De Zwaluw (English: The Swallow) is a smock mill in Oudemolen, Drenthe, the Netherlands. It was built in 1837 and is listed as a Rijksmonument, number 38148.

==History==
De Zwaluw was built in 1837 by millwrights L Reinds of Beilen and B Sluter of De Groeve. The mill incorporated parts from a windmill at Schipborg which had been demolished. It replaced a post mill which itself had replaced a watermill on the Drentsche Aa river. The mill came into the ownership of the Greving family in 1876. It was worked by successive generations of the Greving family until 1947 when a sailstock broke.

In 1951, millwright Christiaan Bremer of Adorp, Groningen fitted a new cast-iron windshaft to replace the previous wooden one. This came from a windmill at Termunten, Groningen which had burnt down in 1944. A new pair of Patent sails was fitted at this time. The restored mill was officially opened on 27 September 1951. The mill was out of use from 1970 and in 1980 was purchased from the Greving family by the Gemeente Vries. A further restoration was undertaken in 1982. In 2008-09, further restoration work was carried out at the mill at a cost of €36,524.

==Description==

De Zwaluw is what the Dutch describe as an "achtkante grondzeiler". It is a three-storey smock mill on a single-storey brick base. There is no stage, the sails reaching almost to the ground. The smock and cap are thatched. The mill is winded by a tailpole and winch. The four Common sails have a span of 20.00 m are carried in a cast-iron windshaft, which was cast by Fabrikaat Prins van Oranje of The Hague, South Holland in 1893. It has been lengthened by about 1 m for use in De Zwaluw. The windshaft also carries the brake wheel, which has 60 cogs. The brake wheel drives the wallower (31 cogs) at the top of the upright shaft. At the bottom of the upright shaft the great spur wheel, which has 79 cogs, drives the 1.40 m diameter Cullen millstones via a lantern pinion stone nut which has 25 staves each. The millstones are driven overdrift. As of October 2009, the inner sail stock is the oldest surviving example made by Christiaan Bremer.

==Public access==

De Zwaluw is open on Saturdays from 11:00 to 16:00. During the summer months it is also open on Wednesdays from 14:00 to 16:00.

**Task to complete:**
Can you copy the part of the windmill text that begins at the words "In 1951, millwright" and stops after "cost of €36,524."?

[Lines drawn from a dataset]
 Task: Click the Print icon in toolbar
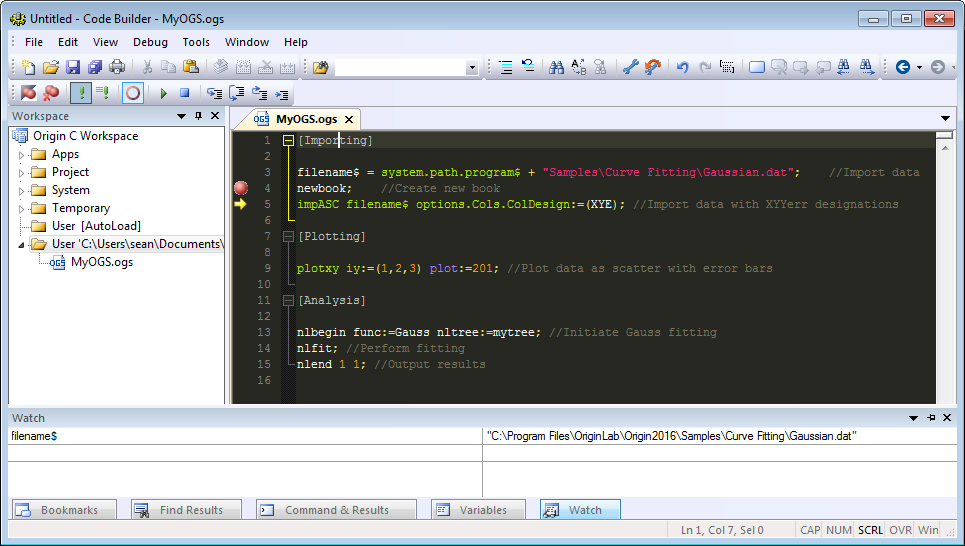click(117, 67)
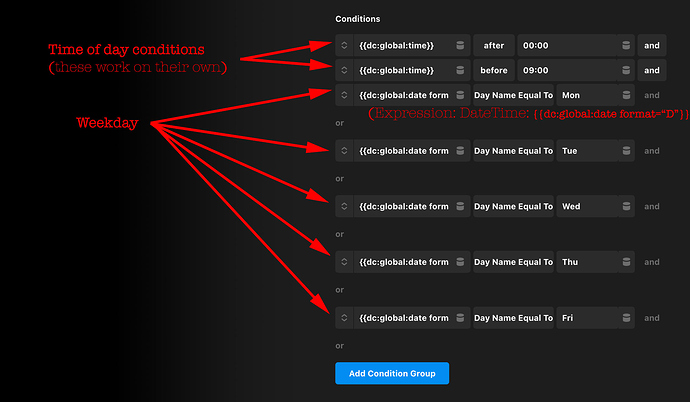Click database icon beside the Mon value
This screenshot has height=402, width=690.
[625, 95]
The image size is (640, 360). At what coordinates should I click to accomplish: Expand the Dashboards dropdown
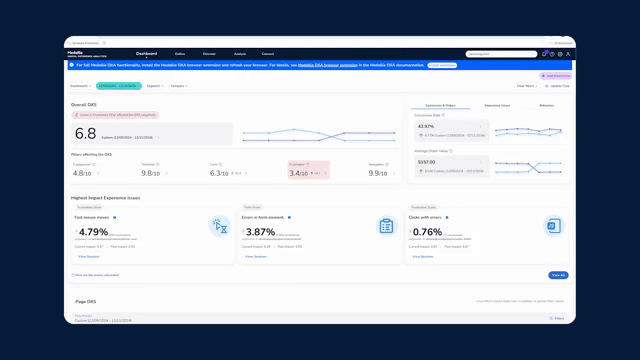(x=80, y=86)
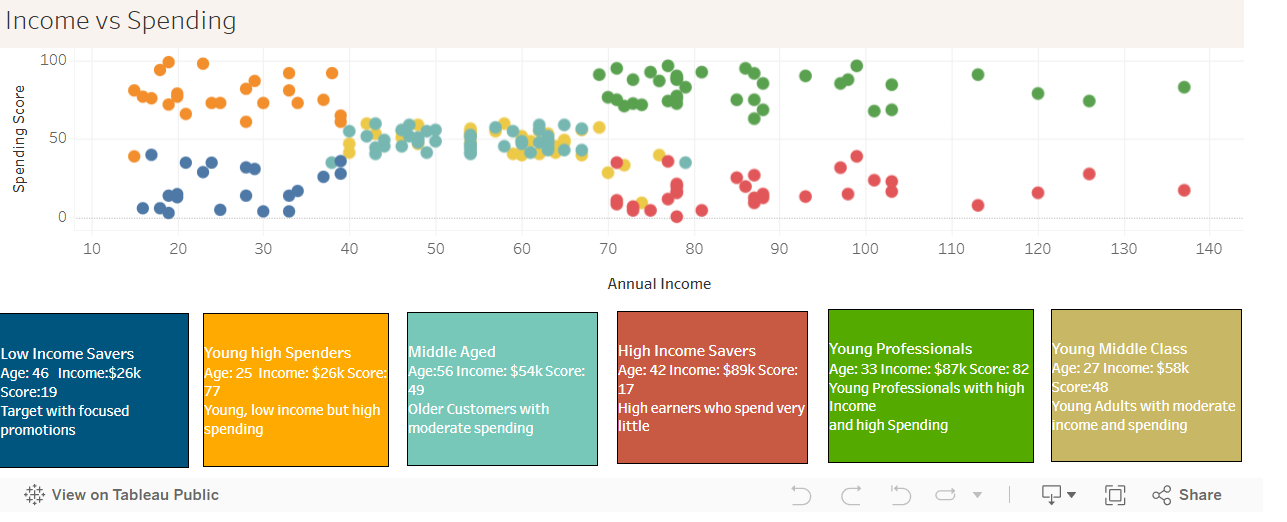Click the Undo arrow icon
1287x522 pixels.
(x=800, y=495)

**Final answer:**
In 1951, millwright Christiaan Bremer of Adorp, Groningen fitted a new cast-iron windshaft to replace the previous wooden one. This came from a windmill at Termunten, Groningen which had burnt down in 1944. A new pair of Patent sails was fitted at this time. The restored mill was officially opened on 27 September 1951. The mill was out of use from 1970 and in 1980 was purchased from the Greving family by the Gemeente Vries. A further restoration was undertaken in 1982. In 2008-09, further restoration work was carried out at the mill at a cost of €36,524.